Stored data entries
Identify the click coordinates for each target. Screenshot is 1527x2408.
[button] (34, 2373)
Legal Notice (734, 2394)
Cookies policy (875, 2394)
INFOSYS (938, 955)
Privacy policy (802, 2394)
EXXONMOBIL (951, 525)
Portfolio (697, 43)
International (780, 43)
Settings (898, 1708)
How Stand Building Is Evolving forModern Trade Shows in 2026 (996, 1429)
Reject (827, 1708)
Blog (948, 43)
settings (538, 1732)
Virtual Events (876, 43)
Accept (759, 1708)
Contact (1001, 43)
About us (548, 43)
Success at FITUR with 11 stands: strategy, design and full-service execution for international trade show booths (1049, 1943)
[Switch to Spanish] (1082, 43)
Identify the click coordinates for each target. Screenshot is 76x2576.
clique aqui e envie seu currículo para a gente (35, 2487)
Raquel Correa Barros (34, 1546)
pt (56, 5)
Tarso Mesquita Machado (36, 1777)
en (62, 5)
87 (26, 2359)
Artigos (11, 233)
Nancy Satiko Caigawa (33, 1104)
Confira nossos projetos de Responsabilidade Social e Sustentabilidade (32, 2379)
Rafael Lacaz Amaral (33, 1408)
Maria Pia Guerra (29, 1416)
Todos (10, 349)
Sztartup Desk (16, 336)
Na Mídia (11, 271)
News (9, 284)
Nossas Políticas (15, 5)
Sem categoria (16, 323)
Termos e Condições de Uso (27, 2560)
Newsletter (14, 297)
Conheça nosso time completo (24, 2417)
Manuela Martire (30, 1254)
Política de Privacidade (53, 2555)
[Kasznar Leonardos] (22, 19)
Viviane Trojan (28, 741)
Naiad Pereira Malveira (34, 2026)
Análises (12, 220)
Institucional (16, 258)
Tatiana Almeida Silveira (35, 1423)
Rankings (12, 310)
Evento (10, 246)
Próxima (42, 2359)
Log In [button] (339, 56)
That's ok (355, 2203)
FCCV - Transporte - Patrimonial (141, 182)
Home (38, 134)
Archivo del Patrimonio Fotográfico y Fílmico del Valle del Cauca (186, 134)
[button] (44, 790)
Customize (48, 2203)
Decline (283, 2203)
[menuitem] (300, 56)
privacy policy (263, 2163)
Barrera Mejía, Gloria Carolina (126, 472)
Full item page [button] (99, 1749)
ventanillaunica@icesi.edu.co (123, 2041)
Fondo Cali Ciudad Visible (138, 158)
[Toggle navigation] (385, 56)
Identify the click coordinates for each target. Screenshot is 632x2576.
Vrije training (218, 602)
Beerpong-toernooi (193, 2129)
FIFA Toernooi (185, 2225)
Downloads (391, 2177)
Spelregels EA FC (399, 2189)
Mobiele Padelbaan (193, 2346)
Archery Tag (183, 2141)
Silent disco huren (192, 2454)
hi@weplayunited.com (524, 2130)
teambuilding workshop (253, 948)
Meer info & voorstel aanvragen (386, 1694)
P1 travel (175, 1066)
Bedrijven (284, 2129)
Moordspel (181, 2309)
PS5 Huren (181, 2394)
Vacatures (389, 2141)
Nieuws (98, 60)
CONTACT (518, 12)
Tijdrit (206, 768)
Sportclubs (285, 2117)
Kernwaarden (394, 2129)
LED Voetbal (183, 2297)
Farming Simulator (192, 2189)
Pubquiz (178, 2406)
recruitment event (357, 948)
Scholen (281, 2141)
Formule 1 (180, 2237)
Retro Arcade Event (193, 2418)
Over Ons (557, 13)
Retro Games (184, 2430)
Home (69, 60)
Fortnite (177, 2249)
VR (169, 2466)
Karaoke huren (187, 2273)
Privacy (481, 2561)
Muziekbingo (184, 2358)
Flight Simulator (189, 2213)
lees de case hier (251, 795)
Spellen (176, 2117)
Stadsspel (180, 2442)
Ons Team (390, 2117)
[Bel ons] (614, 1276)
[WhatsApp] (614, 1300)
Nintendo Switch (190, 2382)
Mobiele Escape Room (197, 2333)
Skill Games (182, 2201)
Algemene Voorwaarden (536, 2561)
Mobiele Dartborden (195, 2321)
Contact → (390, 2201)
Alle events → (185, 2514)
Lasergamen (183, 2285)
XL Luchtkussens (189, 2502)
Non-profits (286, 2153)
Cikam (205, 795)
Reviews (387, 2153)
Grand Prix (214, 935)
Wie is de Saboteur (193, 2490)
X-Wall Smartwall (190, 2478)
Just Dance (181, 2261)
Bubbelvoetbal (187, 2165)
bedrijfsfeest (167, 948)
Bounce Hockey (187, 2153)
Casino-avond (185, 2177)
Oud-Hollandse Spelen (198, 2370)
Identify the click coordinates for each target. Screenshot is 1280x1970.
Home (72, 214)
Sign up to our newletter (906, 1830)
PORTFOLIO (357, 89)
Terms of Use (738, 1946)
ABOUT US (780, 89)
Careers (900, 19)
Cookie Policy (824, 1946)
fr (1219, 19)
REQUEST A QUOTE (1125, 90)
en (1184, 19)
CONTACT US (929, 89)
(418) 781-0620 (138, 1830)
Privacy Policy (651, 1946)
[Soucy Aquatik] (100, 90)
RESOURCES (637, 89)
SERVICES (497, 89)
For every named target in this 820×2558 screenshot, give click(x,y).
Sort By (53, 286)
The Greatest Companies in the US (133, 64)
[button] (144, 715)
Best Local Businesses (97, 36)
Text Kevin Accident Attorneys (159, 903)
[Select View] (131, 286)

To do —
Each line in the records that carries "click" must be copied out.

Task answer —
Identify the click coordinates for each target. Screenshot is 1527x2408.
Identify the click coordinates for each target. Screenshot is 76x2576.
Identify the click coordinates for each target. Screenshot is 632x2576.
Identify the click coordinates for each target. Screenshot is 1280x1970.
For every named target in this 820×2558 screenshot, give click(x,y).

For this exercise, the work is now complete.